Skäggetorp is a city district in Linköping, Sweden, located northwest of downtown. The buildings are mostly two-story and three-story buildings, both condominiums and apartment buildings, which are built around a large center with office buildings, shops, bank, pharmacy and other services. In the area there are medical and dental offices, schools, child care, nursing home, church, playing fields and Ullevi allotment area.

Construction in Skäggetorp began from the south in the 1960s, in the 1970s the Ullevi area was built and in 1986 more apartment buildings were constructed at Skäggetorps center. Skäggetorp was part of the Million Programme.

The population was 8,448 in December 2008, in 1965 the population was only 76. At its peak in 1979 the population of Skäggetorp was 9,901. In 2012, 45.1% of the district's residents were of foreign origin. In 2019 the percentage of people with foreign origin had risen to 56.4%. The unemployment rate among 16 to 64 year-olds in Skäggetorp in March 2020 was at 18.3%.

Districts adjoining Skäggetorp are Tornby, Gottfridsberg and Ryd.
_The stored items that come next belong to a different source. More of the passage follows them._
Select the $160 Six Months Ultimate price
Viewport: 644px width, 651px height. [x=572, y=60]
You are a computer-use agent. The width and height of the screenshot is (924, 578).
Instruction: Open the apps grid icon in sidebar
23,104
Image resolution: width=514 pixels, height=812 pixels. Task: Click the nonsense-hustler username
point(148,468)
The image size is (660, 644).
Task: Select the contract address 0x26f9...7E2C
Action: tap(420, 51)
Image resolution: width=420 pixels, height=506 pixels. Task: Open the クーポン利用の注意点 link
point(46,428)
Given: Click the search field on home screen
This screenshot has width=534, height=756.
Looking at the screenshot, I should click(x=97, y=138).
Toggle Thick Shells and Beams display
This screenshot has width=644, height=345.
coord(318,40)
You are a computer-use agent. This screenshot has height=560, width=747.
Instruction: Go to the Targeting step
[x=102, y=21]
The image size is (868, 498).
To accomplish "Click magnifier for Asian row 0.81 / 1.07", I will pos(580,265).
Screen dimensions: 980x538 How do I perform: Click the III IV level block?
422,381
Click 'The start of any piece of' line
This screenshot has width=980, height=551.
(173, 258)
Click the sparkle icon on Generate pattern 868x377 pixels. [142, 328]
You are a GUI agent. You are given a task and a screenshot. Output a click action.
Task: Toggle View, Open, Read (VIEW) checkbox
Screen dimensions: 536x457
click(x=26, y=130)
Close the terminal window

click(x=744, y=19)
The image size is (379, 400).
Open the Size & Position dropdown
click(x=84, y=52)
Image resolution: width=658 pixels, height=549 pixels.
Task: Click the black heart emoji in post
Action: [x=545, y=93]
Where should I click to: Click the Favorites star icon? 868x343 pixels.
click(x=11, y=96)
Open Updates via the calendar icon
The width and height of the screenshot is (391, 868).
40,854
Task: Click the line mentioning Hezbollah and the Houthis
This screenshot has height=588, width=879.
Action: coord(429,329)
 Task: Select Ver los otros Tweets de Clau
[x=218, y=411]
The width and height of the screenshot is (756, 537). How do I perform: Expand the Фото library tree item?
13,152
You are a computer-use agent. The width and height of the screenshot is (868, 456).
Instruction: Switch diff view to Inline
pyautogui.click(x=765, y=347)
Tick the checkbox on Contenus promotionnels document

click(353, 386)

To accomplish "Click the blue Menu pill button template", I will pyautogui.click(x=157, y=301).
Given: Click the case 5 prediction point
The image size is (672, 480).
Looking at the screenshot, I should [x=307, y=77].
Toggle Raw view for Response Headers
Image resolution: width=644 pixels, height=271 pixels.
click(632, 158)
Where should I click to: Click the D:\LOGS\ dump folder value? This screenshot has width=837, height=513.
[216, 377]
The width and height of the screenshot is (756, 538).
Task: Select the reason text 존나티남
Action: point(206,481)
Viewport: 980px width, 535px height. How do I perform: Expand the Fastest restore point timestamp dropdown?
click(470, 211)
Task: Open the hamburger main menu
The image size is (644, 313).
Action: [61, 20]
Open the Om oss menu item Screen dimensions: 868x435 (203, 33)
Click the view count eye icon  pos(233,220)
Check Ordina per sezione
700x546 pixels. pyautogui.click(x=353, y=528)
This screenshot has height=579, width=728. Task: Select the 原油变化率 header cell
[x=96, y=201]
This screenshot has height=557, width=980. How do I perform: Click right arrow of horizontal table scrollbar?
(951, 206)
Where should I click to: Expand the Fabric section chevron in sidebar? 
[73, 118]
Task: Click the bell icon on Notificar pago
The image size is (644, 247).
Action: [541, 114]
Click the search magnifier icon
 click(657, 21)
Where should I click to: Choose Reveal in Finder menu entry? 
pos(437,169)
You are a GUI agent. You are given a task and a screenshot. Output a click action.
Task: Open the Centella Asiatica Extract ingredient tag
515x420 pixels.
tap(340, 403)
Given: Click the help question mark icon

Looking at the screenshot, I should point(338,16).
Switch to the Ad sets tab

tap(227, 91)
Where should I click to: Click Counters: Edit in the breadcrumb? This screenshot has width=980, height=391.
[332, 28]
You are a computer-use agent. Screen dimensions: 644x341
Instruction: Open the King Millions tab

In its December 2015 report, the Swedish Police placed the district in the most severe category of urban areas with high crime rates. On 14 April 2022, the far-right Danish politician Rasmus Paludan was to hold a speech about Islam in Skäggetorp, and planned to burn the Quran. Riots in response to the anti-Muslim demonstration broke out and several police cars were set on fire.